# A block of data
★ ★ ★

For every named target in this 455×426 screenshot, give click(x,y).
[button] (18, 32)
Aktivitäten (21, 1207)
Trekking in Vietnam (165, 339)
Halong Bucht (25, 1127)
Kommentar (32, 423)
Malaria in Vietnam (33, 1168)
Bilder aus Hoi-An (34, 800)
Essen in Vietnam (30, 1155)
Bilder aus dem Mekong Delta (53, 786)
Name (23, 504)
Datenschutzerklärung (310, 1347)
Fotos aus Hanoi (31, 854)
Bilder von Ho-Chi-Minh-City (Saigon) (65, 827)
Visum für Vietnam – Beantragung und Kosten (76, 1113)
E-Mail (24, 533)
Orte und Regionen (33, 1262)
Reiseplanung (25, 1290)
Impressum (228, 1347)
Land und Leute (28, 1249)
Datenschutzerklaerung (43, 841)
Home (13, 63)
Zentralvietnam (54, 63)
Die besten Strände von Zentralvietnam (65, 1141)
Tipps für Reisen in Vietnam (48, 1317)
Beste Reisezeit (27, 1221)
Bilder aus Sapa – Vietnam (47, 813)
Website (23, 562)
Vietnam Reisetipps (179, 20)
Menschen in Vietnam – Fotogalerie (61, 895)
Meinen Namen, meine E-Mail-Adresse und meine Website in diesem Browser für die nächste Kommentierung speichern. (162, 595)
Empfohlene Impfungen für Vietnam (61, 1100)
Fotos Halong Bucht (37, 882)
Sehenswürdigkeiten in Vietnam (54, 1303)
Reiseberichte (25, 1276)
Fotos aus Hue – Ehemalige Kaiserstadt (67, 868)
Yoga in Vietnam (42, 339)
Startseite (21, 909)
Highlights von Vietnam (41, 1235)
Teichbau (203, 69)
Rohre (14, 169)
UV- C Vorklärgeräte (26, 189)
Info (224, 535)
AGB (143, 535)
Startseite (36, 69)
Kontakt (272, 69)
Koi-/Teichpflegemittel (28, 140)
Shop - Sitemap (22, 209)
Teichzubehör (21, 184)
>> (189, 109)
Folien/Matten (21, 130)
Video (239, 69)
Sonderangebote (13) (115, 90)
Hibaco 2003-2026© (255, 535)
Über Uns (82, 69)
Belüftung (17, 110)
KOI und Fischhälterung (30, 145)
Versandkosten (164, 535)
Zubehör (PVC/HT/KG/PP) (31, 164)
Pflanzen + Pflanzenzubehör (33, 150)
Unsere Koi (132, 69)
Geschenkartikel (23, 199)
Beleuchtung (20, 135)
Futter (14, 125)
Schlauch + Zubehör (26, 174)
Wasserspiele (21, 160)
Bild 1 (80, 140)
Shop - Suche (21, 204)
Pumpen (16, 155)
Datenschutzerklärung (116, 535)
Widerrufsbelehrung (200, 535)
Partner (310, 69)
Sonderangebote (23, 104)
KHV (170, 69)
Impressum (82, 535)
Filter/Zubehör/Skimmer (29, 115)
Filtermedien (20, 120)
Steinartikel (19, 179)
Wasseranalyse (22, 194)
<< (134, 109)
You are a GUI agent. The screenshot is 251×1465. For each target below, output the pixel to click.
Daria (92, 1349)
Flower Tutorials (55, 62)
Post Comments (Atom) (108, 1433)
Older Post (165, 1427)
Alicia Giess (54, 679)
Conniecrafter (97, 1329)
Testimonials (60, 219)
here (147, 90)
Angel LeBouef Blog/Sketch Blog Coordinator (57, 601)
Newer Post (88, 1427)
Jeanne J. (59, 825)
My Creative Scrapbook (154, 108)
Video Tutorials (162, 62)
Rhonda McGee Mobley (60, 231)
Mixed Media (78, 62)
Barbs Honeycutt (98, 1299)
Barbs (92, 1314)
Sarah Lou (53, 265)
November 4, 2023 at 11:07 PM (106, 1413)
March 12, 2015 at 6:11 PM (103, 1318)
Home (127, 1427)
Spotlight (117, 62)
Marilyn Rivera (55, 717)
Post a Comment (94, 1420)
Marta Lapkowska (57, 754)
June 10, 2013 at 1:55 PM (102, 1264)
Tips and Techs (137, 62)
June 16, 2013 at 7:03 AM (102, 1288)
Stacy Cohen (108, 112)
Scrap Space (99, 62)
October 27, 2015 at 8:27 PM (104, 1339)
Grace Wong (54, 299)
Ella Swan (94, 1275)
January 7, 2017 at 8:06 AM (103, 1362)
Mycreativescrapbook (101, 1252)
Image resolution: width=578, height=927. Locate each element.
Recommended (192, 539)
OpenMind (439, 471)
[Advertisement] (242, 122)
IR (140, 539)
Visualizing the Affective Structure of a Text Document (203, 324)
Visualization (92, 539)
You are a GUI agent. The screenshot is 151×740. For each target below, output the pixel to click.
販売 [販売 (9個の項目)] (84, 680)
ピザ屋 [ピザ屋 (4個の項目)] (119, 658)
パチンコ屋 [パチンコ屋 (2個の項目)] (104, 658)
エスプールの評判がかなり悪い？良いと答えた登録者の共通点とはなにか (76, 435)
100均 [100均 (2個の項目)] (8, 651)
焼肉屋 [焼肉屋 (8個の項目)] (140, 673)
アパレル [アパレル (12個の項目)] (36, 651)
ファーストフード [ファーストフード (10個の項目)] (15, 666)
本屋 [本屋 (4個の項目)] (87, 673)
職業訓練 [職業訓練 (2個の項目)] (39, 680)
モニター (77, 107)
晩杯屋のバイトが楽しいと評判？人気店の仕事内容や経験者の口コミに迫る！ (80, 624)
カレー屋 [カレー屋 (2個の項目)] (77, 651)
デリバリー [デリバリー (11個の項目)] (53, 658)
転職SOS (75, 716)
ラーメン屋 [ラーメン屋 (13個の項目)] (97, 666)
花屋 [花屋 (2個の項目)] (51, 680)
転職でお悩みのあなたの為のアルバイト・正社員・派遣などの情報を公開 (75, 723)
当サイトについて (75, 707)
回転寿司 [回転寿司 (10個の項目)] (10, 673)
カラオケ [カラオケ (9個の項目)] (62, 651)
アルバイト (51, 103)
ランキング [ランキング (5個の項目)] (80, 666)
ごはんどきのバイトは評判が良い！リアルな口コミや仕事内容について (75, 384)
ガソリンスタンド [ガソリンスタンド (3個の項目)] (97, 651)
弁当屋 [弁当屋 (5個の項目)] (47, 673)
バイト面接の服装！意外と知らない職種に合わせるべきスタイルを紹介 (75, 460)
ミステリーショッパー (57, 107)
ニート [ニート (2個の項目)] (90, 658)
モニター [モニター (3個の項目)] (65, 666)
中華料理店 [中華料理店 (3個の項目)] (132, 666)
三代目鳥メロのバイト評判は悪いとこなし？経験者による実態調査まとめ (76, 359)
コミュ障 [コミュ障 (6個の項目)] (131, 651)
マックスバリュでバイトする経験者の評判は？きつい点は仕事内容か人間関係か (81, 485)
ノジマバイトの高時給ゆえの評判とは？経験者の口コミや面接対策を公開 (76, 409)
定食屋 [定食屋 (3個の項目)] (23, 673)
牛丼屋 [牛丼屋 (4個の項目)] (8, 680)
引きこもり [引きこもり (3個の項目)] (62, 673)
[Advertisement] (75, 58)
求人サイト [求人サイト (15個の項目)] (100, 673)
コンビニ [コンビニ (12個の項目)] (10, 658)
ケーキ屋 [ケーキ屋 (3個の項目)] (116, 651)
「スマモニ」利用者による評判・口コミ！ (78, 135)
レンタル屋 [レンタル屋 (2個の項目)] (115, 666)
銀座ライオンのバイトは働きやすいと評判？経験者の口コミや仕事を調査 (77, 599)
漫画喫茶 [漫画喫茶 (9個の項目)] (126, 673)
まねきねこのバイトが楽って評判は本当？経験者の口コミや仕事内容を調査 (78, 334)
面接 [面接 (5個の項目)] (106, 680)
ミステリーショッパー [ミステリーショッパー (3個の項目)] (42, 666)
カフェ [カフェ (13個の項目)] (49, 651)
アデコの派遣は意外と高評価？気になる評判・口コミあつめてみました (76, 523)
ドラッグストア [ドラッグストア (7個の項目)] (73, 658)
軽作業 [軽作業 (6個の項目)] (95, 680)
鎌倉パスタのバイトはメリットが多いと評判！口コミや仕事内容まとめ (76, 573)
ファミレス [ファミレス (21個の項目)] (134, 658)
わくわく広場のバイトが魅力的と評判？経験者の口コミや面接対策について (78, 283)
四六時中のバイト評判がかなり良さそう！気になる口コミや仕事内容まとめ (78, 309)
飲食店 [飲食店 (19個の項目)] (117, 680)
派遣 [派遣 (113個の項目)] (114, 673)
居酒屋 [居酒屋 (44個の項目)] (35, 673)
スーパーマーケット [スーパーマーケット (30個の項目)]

★ ★ ★

Can you copy out the lines of the material from the line with "Ella Swan (94, 1275)" up to and including the line with "アパレル [アパレル (12個の項目)] (36, 651)", character for character?

# Answer in full
Ella Swan (94, 1275)
January 7, 2017 at 8:06 AM (103, 1362)
Mycreativescrapbook (101, 1252)
Image resolution: width=578, height=927. Locate each element.
Recommended (192, 539)
OpenMind (439, 471)
[Advertisement] (242, 122)
IR (140, 539)
Visualizing the Affective Structure of a Text Document (203, 324)
Visualization (92, 539)
You are a GUI agent. The screenshot is 151×740. For each target below, output the pixel to click.
販売 [販売 (9個の項目)] (84, 680)
ピザ屋 [ピザ屋 (4個の項目)] (119, 658)
パチンコ屋 [パチンコ屋 (2個の項目)] (104, 658)
エスプールの評判がかなり悪い？良いと答えた登録者の共通点とはなにか (76, 435)
100均 [100均 (2個の項目)] (8, 651)
焼肉屋 [焼肉屋 (8個の項目)] (140, 673)
アパレル [アパレル (12個の項目)] (36, 651)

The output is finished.